O projeto de Dartmouth tinha se tornado mais do que um simples sonho maluco, devido a um grande avanço tecnológico: o computador de tempo compartilhado. A universidade tinha acabado de comprar um equipamento RCA, que tinha como possibilidade a conexão de vários terminais remotos, que podiam ser operados simultaneamente. O computador operava através de um novíssimo sistema operacional (na época não existia o UNIX) que gerenciava esse processo, alocando um pequeno intervalo de tempo de processamento para cada terminal, em rodízio.
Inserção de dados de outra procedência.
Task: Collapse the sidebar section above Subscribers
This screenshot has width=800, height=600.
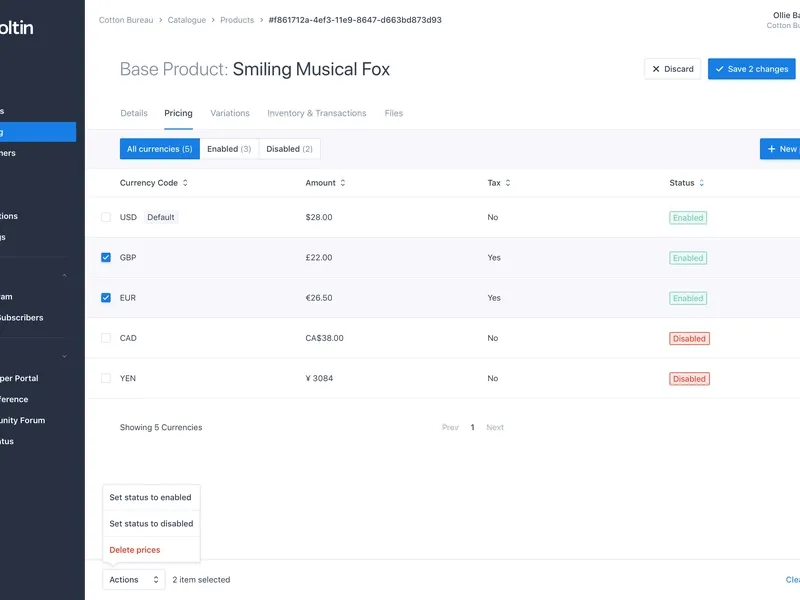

Os terminais, por sua vez, possibilitavam a computação interativa, ou seja, as tarefas eram realizadas na forma de um diálogo contínuo entre o usuário e o computador. Hoje em dia tudo isso parece banal, mas o que aconteceu é que os conceitos desenvolvidos em Dartmouth na época, influenciaram poderosamente o desenvolvimento da indústria de computadores. Os microcomputadores atuais são os "netos" conceituais dos terminais do computador de Dartmouth. E uma das razões para isso é que, quando foi comercializado o primeiro microcomputador, em 1974, nos EUA, seus produtores queriam para ele uma linguagem de programação que ocupasse pequeno espaço de memória (no máximo 2 ou 3 Kbytes !) e fosse fácil de usar. Adivinhem qual eles escolheram ? O BASIC, lógico. E imaginem quem eles contrataram para desenvolver o interpretador ? Um jovem de 18 anos chamado William Gates, apelidado Bill, que tinha abandonado a faculdade por achá-la muito chata e pouco promissora, e que estava a caminho de seu primeiro milhão de dólares, como presidente de uma empresa chamada Microsoft, em menos de cinco anos (hoje, desnecessário dizer, ele é o homem mais rico do mundo, com um patrimônio de 12,5 bilhões de dólares...).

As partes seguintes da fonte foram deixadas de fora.